Apple has warned journalists working for certain Russian news outlets that their iPhones may be compromised with surveillance software called Pegasus.
As first reported by cybersecurity watchdog AccessNow, an unknown group targeted Galina Timchenko, a journalist at the independent Russian media outlet Meduza, in June of 2023 using the Pegasus spyware.
The New York Times reports Apple ultimately sent notifications to iPhone users at several Russian media organizations, warning them that state actors may have compromised their phones with the spyware.
Pegasus is able to retrieve messages, media and contact information from infected phones without alerting the user. The New York Times says some governments, including those of Mexico and Saudi Arabia, have used the software to spy on journalists and other groups.

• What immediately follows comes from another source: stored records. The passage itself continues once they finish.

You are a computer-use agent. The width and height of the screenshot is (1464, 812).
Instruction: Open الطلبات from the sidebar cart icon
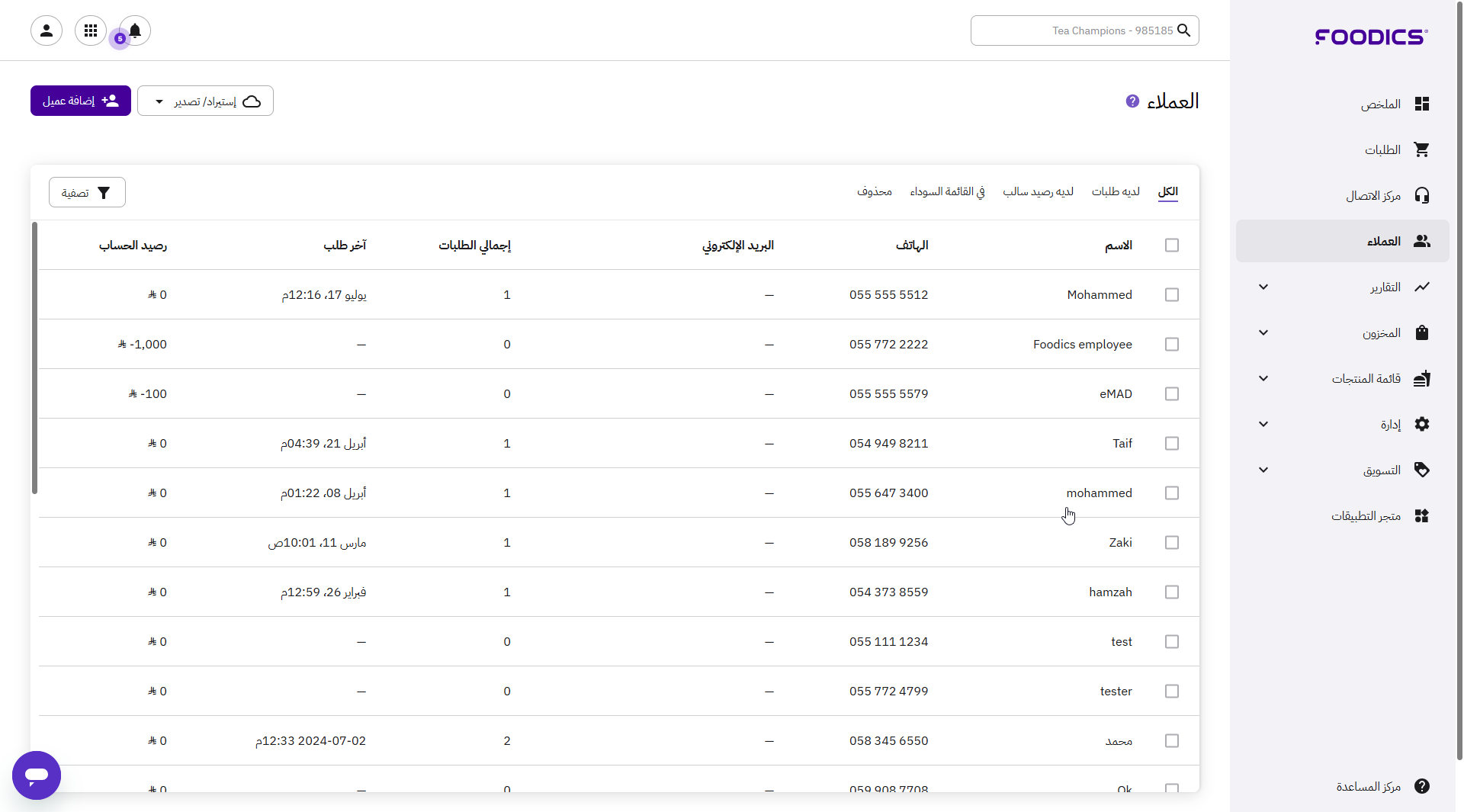1421,150
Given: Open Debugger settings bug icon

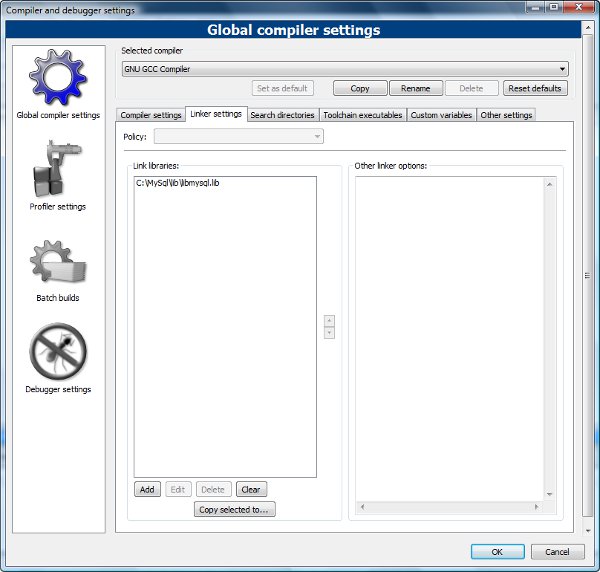Looking at the screenshot, I should point(57,353).
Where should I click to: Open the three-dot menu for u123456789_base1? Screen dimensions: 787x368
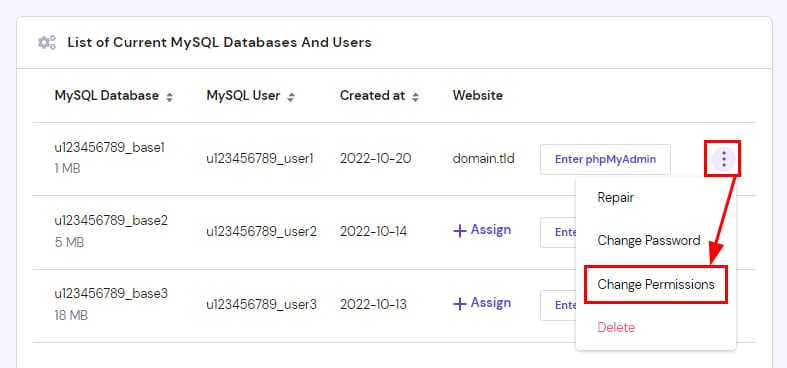(x=723, y=160)
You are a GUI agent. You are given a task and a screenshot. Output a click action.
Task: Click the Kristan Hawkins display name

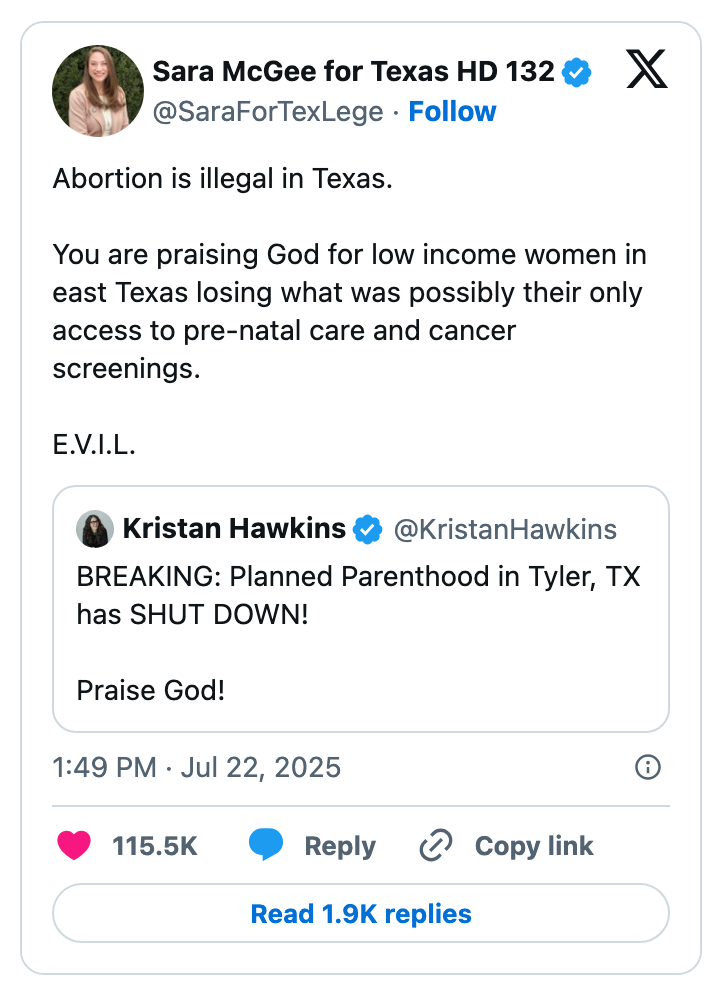coord(234,529)
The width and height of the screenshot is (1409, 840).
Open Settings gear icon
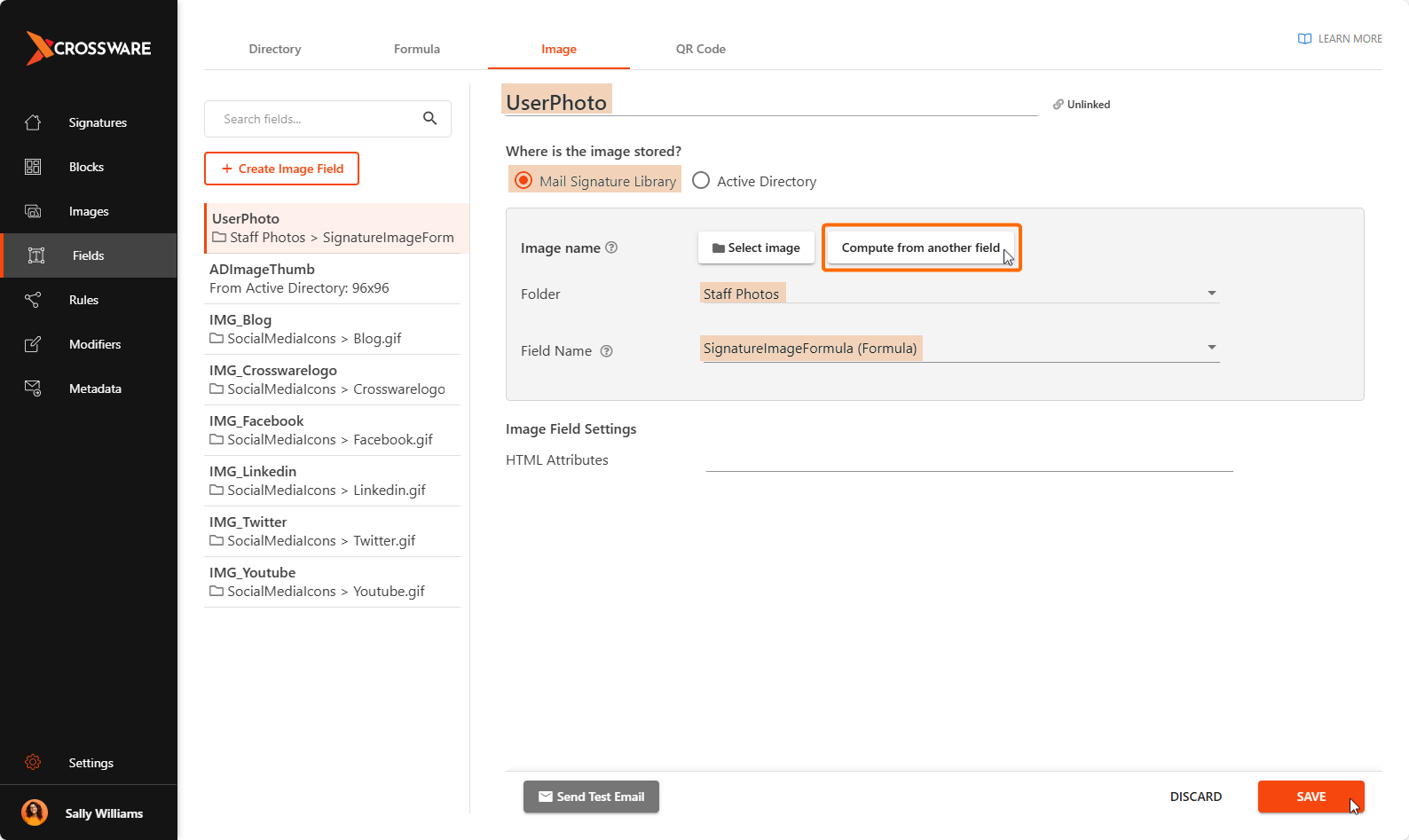point(33,763)
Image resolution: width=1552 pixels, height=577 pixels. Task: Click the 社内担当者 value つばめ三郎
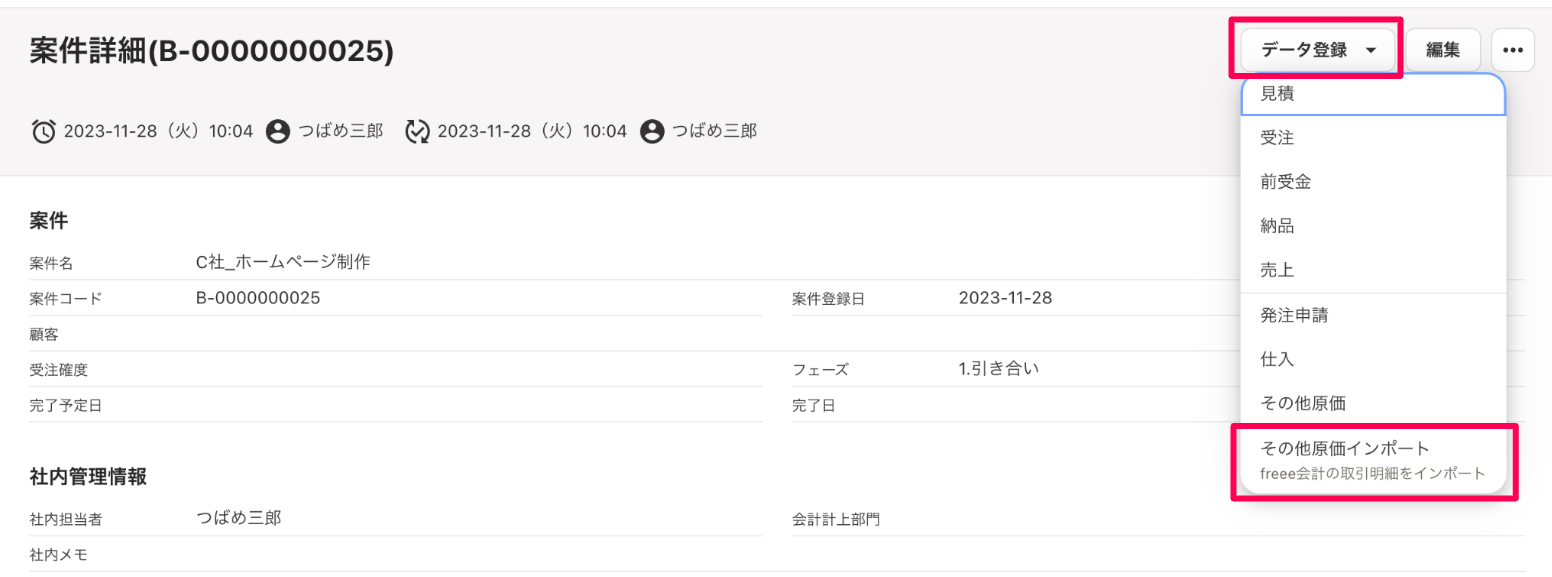pos(238,517)
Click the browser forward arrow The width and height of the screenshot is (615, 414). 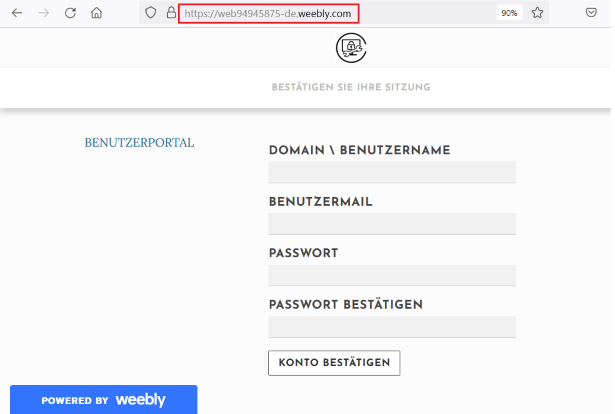(x=44, y=13)
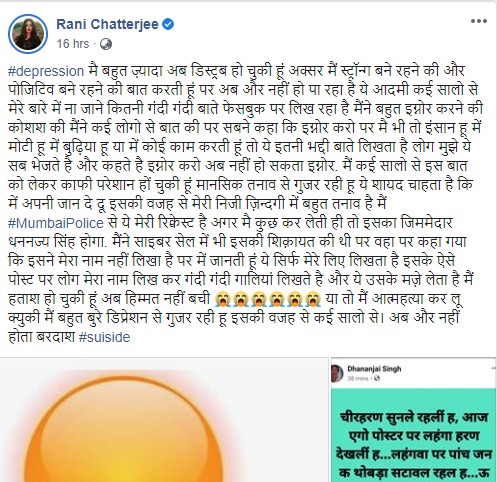This screenshot has height=482, width=497.
Task: Open Rani Chatterjee's profile picture
Action: (28, 34)
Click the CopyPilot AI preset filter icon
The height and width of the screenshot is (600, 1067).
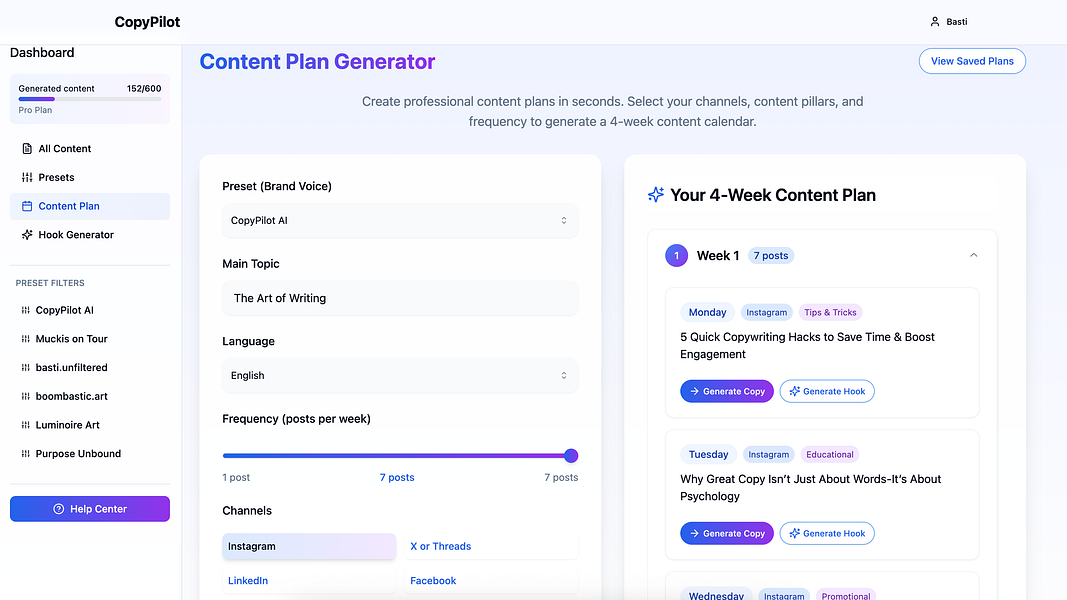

On its website, Apple says attacks like these — and the warnings it sends when it detects them — are aimed at specific individuals.
"These users are individually targeted because of who they are or what they do," the company writes. "Unlike traditional cybercriminals, state-sponsored attackers apply exceptional resources to target a very small number of specific individuals and their devices, which makes these attacks much harder to detect and prevent."
The risk from Pegasus also contributed to Apple's decision to issue emergency security patches in early September.
The company said "processing a maliciously crafted image" was all it took to give Pegasus access to a device.
The software update is available for the iPhone 8 and later, iPad Pro (all models), iPad Air 3rd generation and later, iPad 5th generation and later, and iPad mini 5th generation and later.
To upadte an iOS device, go to Settings > General > Software Update.